§ DESCRIPTION OF THE TASK: Skip all pictures. Set down only the lines starting at the line containing "Select the $3900 trendline label" and running to the end of the listing.

§ DATA TO USE:
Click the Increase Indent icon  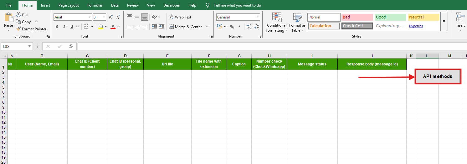[162, 27]
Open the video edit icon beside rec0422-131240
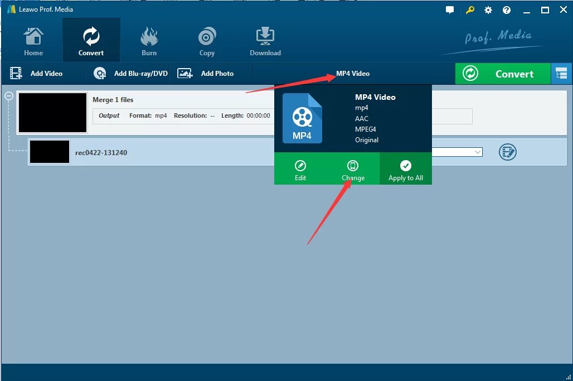The image size is (573, 381). [507, 152]
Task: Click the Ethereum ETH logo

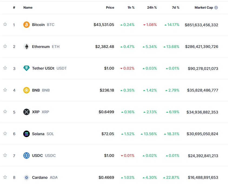Action: pos(26,46)
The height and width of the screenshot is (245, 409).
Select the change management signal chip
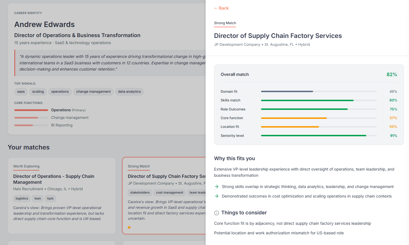click(93, 92)
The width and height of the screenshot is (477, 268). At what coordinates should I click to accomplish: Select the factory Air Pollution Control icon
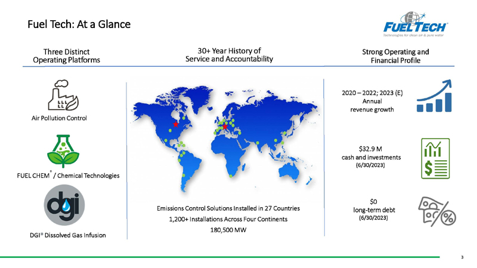point(63,95)
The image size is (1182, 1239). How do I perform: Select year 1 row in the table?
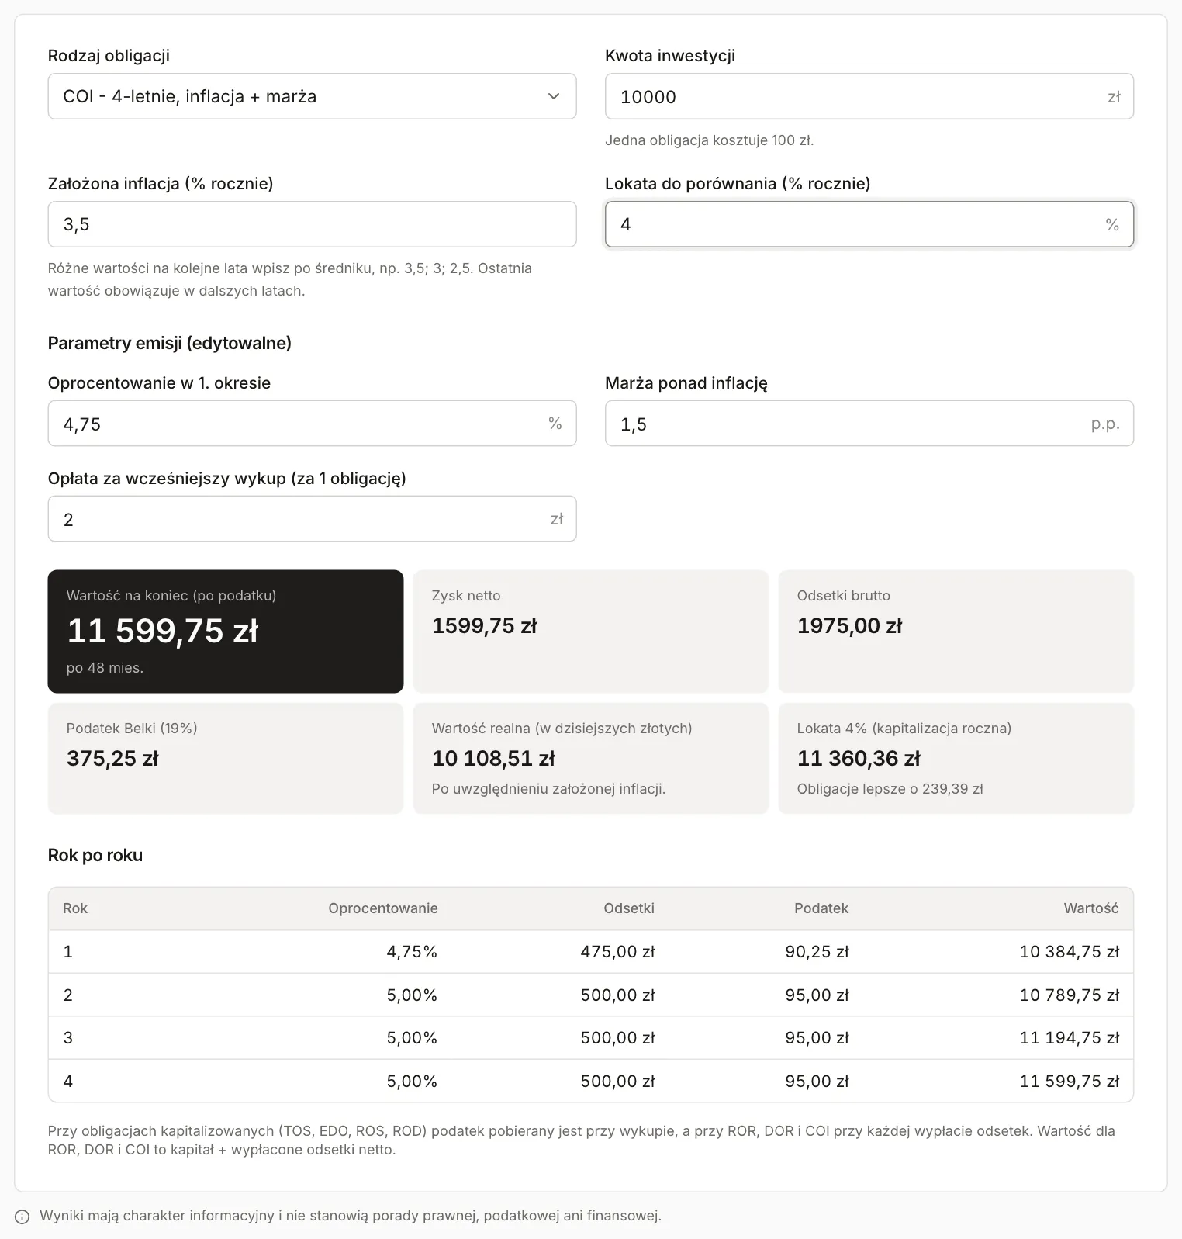pyautogui.click(x=591, y=952)
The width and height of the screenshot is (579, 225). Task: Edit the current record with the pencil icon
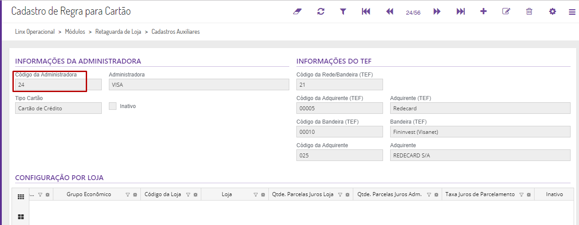506,12
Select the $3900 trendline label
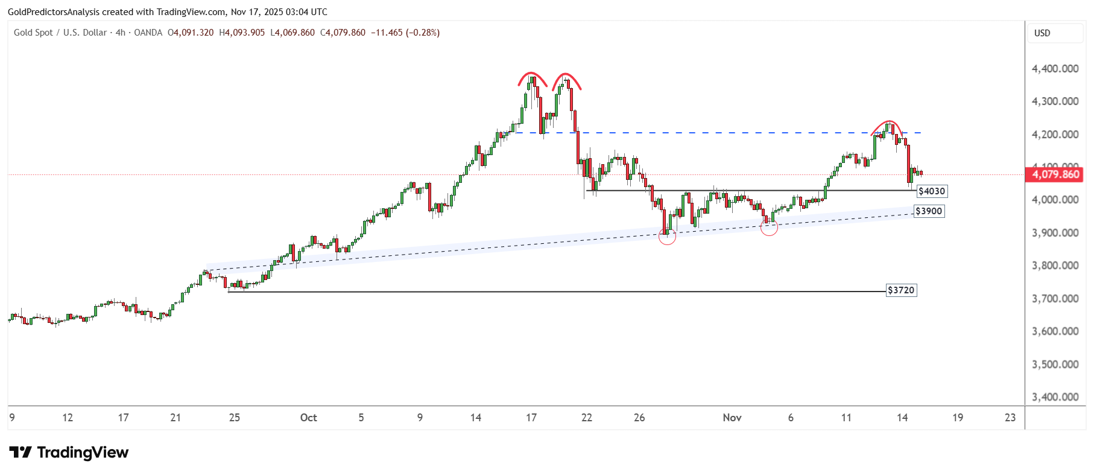Screen dimensions: 1094x475 (928, 211)
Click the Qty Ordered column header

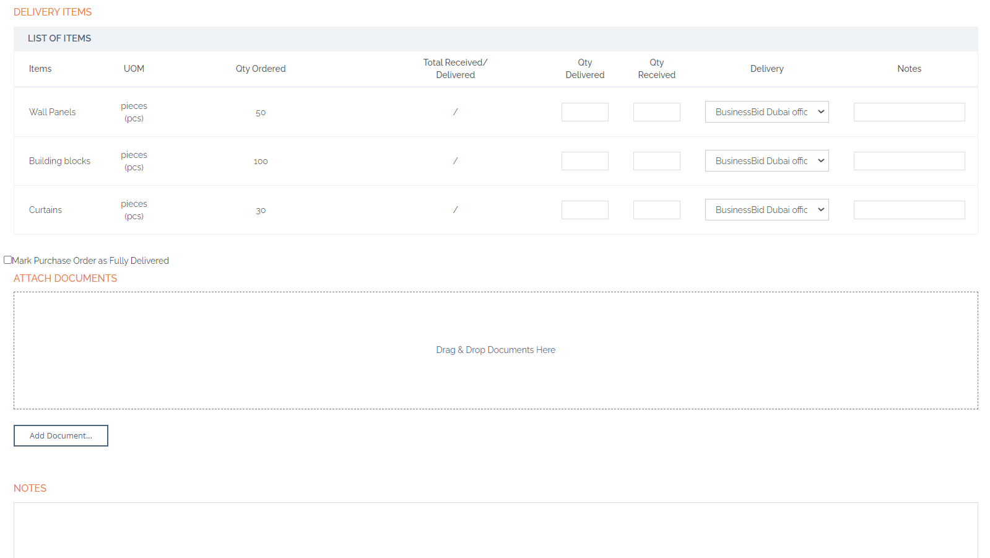[261, 69]
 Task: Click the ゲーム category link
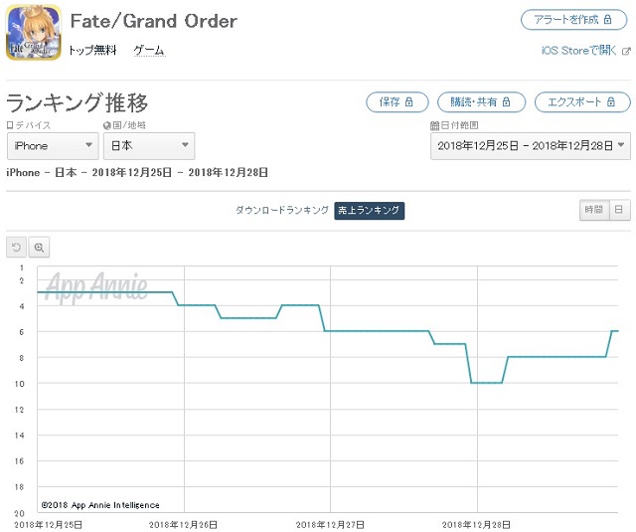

§ FINAL ANSWER:
Select the $3900 trendline label
Screen dimensions: 1094x475 (928, 211)
Click the Qty Ordered column header

[261, 69]
 Task: Click the ゲーム category link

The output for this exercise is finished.